2002-04-28 Thread David Freeman

On 29 Apr 2002 at 0:46, michael kimsal wrote:

 Can someone point me to hardware that is still in active use that can't 
 handle javascript?

Hardware?  No.

 Similarly, can someone point me to a company that specifically disables
 javascript as 'corporate policy'?  Back in 96-97, the 'no javascript' 

Hmmm, not specifically.  Although, I can think of at least one large 
organisation with a WAN that would have thousands of computers that 
specifically _ADDS_ their own javascript-based navigation to the top 
of every single page in the browser.  This particular behaviour will 
break any javascript mouse-over that doesn't specifically name, and 
use by name, mouse-overs.

The point in a network the size of the Internet you just don't know.  
A good web programmer is going to take into account that some people 
will deliberately disable javascript.  For those people you get a 
choice.  Either ignore them or take them into account.  It's your 
decision.  Just because everyone else does it is not enough reason.

Few web designers take the blind into account when designing but that 
doesn't mean it's right.  In fact, here in Australia the Sydney 
Olympics web site was the subject of (winning if I recall) legal 
action over it's inaccessibility to the blind.
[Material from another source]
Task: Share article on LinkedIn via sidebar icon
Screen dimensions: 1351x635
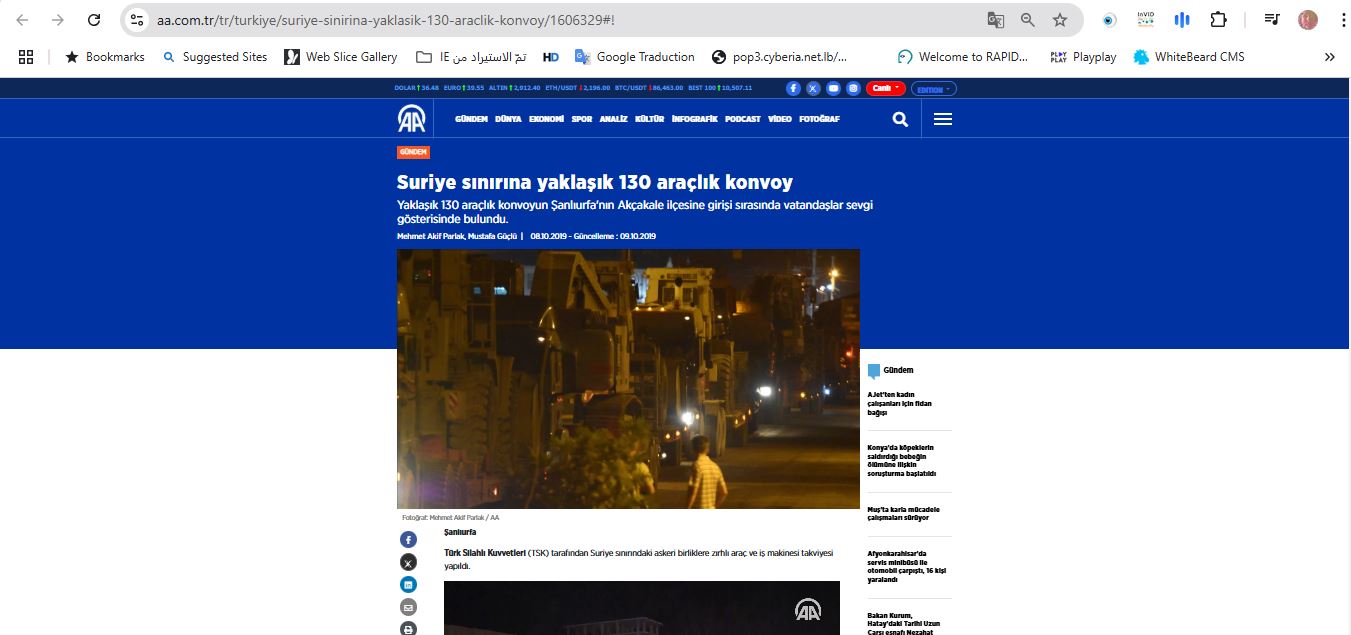Action: [x=408, y=584]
There are ways to make sure your wonderful web design will still work 
if javascript isn't present.  There are design rules that will leave 
your website mostly navigable to people using text-based browsers.  
There are ways to degrade capabilities gracefully, and ways to 
disable badly.

An example of badly is to basically tell someone to bugger off 
because they don't have 'xxx' (where 'xxx' is whatever technology you 
want to use, be it javascript, java, flash, etc, etc).  If they can 
figure out you don't have it and give you a message about it then 
they can insert something that leaves the site functional - even if 
not as nice an experience.

 IMO, it's now like targetting only websafe colors because some people 
 might only browse in 256 colors.  If they do that, about 80% of the 
 web's content will look like crap anyway, and they won't specifically 
 think my stuff looks all that much worse than anyone else's.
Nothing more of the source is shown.